- [Given problem]:
Rewrite the rows below, swapping "How do I perform" for "How can I carry out" wherever it appears. Leave everything else in the rows unchanged.

Element and text location data:
*-*-*
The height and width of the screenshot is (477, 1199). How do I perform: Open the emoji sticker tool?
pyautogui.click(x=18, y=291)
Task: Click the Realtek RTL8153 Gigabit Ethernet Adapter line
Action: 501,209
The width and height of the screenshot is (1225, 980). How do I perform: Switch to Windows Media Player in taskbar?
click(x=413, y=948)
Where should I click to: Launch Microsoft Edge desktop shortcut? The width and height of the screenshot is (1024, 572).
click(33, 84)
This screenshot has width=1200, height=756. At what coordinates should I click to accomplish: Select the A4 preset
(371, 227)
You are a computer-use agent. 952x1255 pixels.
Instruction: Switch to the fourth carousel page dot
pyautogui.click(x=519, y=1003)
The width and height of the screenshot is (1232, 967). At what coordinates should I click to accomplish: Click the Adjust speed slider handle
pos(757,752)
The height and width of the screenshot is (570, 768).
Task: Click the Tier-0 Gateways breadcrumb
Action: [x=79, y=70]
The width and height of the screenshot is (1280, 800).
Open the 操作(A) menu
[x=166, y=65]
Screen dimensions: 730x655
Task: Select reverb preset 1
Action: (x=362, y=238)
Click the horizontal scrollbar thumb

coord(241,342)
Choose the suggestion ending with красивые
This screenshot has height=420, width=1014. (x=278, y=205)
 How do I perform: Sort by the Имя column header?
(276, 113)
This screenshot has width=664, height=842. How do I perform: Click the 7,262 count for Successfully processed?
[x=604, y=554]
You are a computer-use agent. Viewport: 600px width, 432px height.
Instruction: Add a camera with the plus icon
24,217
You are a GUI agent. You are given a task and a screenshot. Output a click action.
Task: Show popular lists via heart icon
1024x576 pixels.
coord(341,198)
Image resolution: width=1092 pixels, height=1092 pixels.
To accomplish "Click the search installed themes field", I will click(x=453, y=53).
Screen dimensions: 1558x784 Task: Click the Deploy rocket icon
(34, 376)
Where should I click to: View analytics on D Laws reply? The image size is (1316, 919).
*-*-*
- [Complete answer]:
The height and width of the screenshot is (477, 1199). How can I carry out: Open the emoji sticker tool?
pyautogui.click(x=18, y=291)
Task: Click the Realtek RTL8153 Gigabit Ethernet Adapter line
Action: 501,209
The width and height of the screenshot is (1225, 980). How can I carry out: Switch to Windows Media Player in taskbar?
click(x=413, y=948)
Where should I click to: Launch Microsoft Edge desktop shortcut? The width and height of the screenshot is (1024, 572).
click(33, 84)
This screenshot has width=1200, height=756. At what coordinates should I click to accomplish: Select the A4 preset
(371, 227)
You are a computer-use agent. 952x1255 pixels.
Instruction: Switch to the fourth carousel page dot
pyautogui.click(x=519, y=1003)
The width and height of the screenshot is (1232, 967). At what coordinates should I click to accomplish: Click the Adjust speed slider handle
pos(757,752)
The height and width of the screenshot is (570, 768).
Task: Click the Tier-0 Gateways breadcrumb
Action: [x=79, y=70]
The width and height of the screenshot is (1280, 800).
Open the 操作(A) menu
[x=166, y=65]
Screen dimensions: 730x655
Task: Select reverb preset 1
Action: (x=362, y=238)
Click the horizontal scrollbar thumb

coord(241,342)
Choose the suggestion ending with красивые
This screenshot has height=420, width=1014. (x=278, y=205)
 How can I carry out: Sort by the Имя column header?
(276, 113)
This screenshot has width=664, height=842. How can I carry out: Click the 7,262 count for Successfully processed?
[x=604, y=554]
You are a computer-use agent. Viewport: 600px width, 432px height.
Instruction: Add a camera with the plus icon
24,217
You are a GUI agent. You are given a task and a screenshot. Output a click action.
Task: Show popular lists via heart icon
1024x576 pixels.
coord(341,198)
Image resolution: width=1092 pixels, height=1092 pixels.
To accomplish "Click the search installed themes field", I will click(x=453, y=53).
Screen dimensions: 1558x784 Task: Click the Deploy rocket icon
(34, 376)
Where should I click to: View analytics on D Laws reply? The image size is (1316, 919).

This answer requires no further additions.